The only one of your respondents to whom I would concede a point is Mr Cartledge in the present issue, who objects to my comparison of Mr Scargill with the demagogues ‘who threatened the Athenian city-state’. I particularly had in mind Cleon, described in the Cambridge Ancient History as ‘insensitive, unscrupulous, plausible, vain, resolute and violent’. But I would agree, on reflection, that Mr Cartledge is probably right in saying that leaders like Cleon were structurally necessary to the democracy of ancient Athens. I would certainly not wish, in the context of contemporary Britain, to say the same about Mr Scargill.
Michael Stewart
University College London
SIR: In his review of Hans Walter Gabler’s new edition of Ulysses (LRB, 20 September), Denis Donoghue wonders whether I’d have quite such a cavalier attitude to misprints in my own work as, by his account, I have to those in Ulysses. As it happens, there are two footling misprints in my new book, Rich, and there is an equally unimportant misprint in the poem you printed in the same number of LRB. I don’t mind.

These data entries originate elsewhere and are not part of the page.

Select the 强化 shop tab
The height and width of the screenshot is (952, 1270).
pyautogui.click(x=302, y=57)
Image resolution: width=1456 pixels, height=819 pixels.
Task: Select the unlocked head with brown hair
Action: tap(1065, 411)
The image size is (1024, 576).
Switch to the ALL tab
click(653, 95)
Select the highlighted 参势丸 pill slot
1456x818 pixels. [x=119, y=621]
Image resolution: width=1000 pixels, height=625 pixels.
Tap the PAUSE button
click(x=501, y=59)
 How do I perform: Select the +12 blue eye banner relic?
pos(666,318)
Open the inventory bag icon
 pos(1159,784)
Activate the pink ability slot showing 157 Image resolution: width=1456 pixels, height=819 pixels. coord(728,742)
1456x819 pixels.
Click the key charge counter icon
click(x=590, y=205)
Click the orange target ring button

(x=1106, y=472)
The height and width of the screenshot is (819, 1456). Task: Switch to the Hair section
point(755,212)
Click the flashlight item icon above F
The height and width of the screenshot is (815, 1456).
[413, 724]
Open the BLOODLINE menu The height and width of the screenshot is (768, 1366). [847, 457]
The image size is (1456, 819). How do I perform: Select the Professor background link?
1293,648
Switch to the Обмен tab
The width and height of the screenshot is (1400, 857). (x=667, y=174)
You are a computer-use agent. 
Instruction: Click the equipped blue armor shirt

On the other hand, I do mind about misrepresentation. The burden of my review of the Garland Ulysses was that Hans Gabler, in his preface, exaggerates the state of textual corruption. Of the vaunted seven errors per page, the majority are manifestly trivial. A few are significant – as I said in my review. If Professor Donoghue thinks all misprints are important, why didn’t he pass on to your readers the misprint I found in the new text? After all, in discussing the lengthy restoration in the library episode, he seems content to follow my sceptical argument without adding anything new to it.
Craig Raine
Faber, London WC1
SIR: As one who admires and respects John Bayley, I was sorry to read his review of Virginia Woolf’s Diary (LRB, 6 September). The qualities of good sense, even temper, perceptiveness, charity which normally distinguish his work were markedly absent from this piece. Professor Bayley opens by pointing to the gap between the art and personality of Virginia Woolf, a phenomenon which might have been expected to appeal to an admirer of T.S. Eliot. Yet he proceeds to empty and trivialise the art by reading it entirely through the personality; for him the novels are essentially ‘her Diary by other means’, and that Diary reveals a pretty nasty piece of work ‘having no nature but the communal one of those on whom she sharpened her malice’. No nature? To be distracted by the glare of her biography, to swallow Woolf completely in Bloomsbury is a common failing, but it is dismaying that so uncommon a man as Bayley should make it. His pervasive suggestion that the Diary consists of nothing but accounts of social climbing, Bloomsbury petting and scratching, the feckless recordings of the ‘Head Girl’ is alarmingly partial, taking a part for the whole in a way which is thoroughly, not to say perversely, misleading. ‘Would Virginia Woolf have been surprised to be told that she had no more time than has a very busy businessman for the life of culture and the mind?’ he asks rhetorically. Well, yes, she would, given her pleasure in music, her delight in long walks on the Downs ‘making up the scenes’ of her novels, or her passionate devotion to reading – activities which play a great part in the life recorded in her Diary, though not the bits Bayley notices.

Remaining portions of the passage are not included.